植物や藻類は一般的に、太陽光にふくまれる光の中でも可視光しか光合成に利用することができない。南極に繁殖するある藻類は赤外線を光合成に利用することができるが、これまでその仕組みはわかっていなかった。

自然科学研究機構アストロバイオロジーセンターの小杉 真貴子特任研究員、高エネルギー加速器研究機構(KEK) 物質構造科学研究所の川崎 政人 准教授、東北大学・柴田穣 准教授らの研究チームは16日、赤外線の一部である遠赤色光(700~800 nm)で光合成を行うことが知られる「緑藻ナンキョクカワノリ」で、遠赤色光を吸収するための光捕集アンテナタンパク質(Pc-frLHC)を同定し、KEKにあるクライオ電子顕微鏡による単粒子解析によって分子の立体構造を明らかにしたと発表した。

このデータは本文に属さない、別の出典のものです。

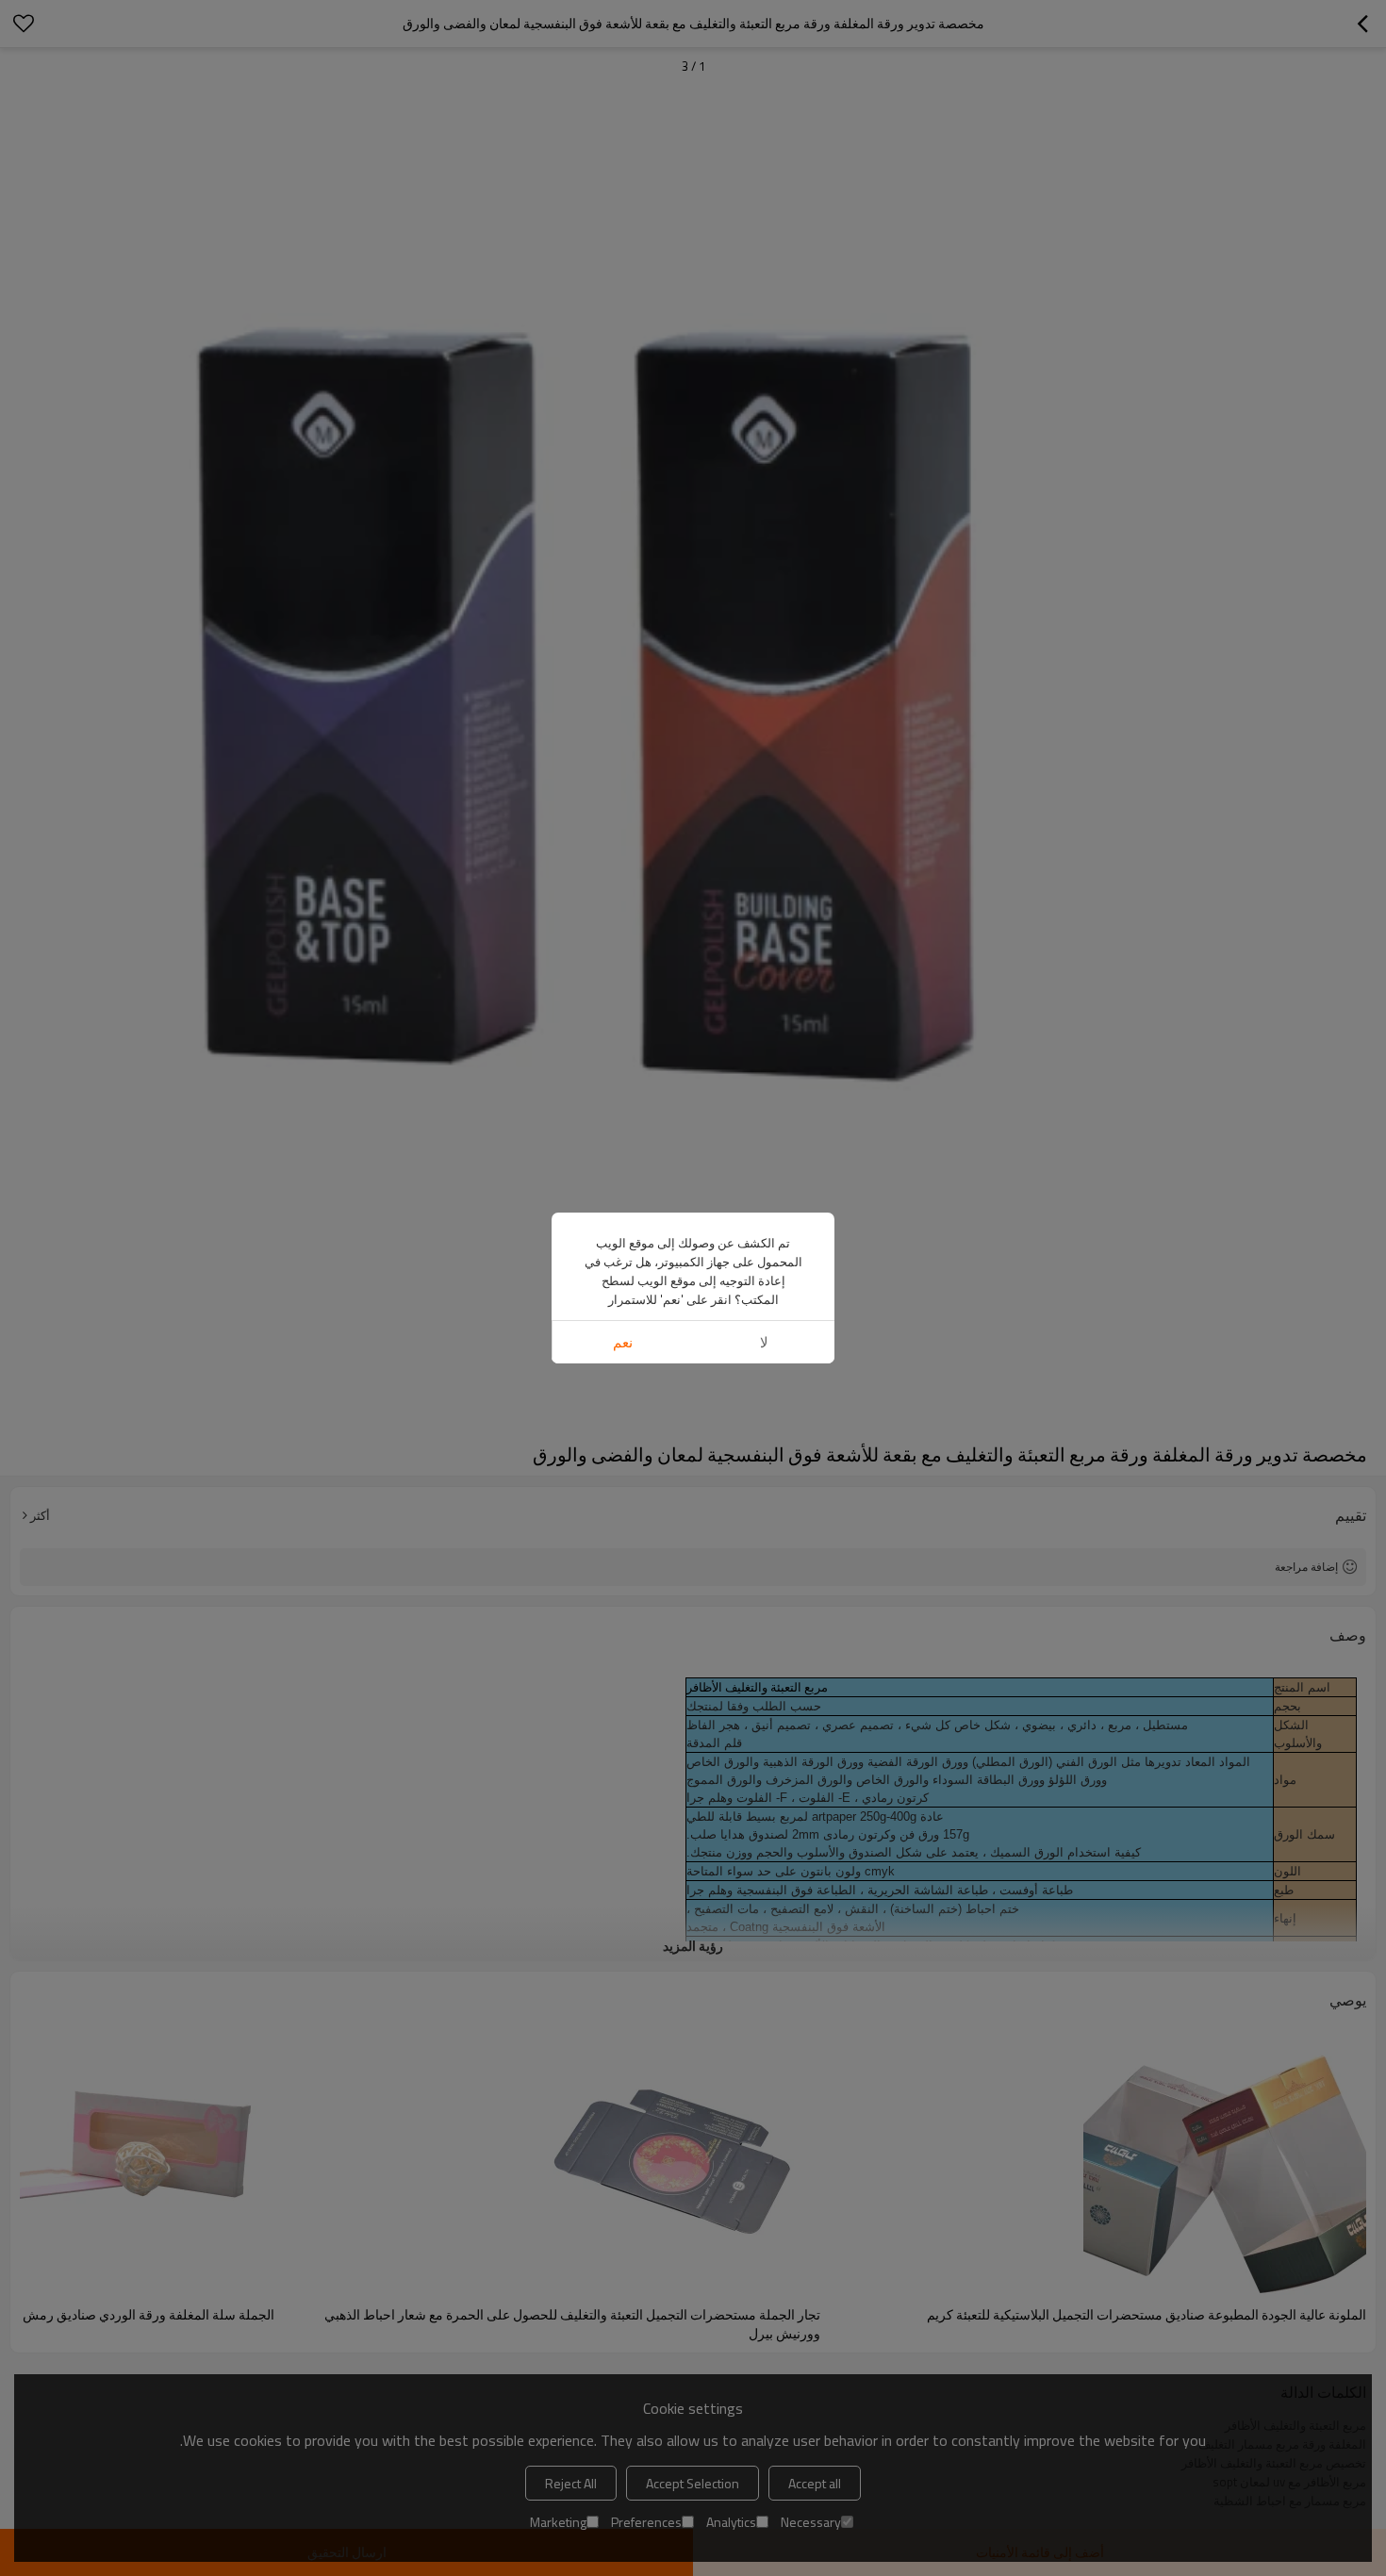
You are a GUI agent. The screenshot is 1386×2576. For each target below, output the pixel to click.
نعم (623, 1342)
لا (764, 1342)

その藻類が赤外線で光合成するタンパク質の構造を、クライオ電子顕微鏡を使って明らかにした。

Pc-frLHCは11個の同じタンパク質がリング状に結合した大きな複合体を作っていた。1つのタンパク質にそれぞれ11個のクロロフィルが結合しており、このうちの5つのクロロフィルが遠赤色光の吸収に関わる特別なクロロフィルであると示唆された。

分光学的な解析から、このクロロフィルに吸収された遠赤色光のエネルギーの一部がPc-frLHC内で可視光と同等のエネルギーに変換され光合成に利用されていることを示した。

太陽系外で見つかっている惑星の多くは、太陽より温度が低く主に赤外線を出す恒星の周りにあり、赤外線を光合成に利用する生命の可能性が示唆されている。今回の成果は、そうした生命の可能性を探る手掛かりになると期待される。
この結果は、英国の科学誌「Nature Communications」2023年2月15日付に掲載された。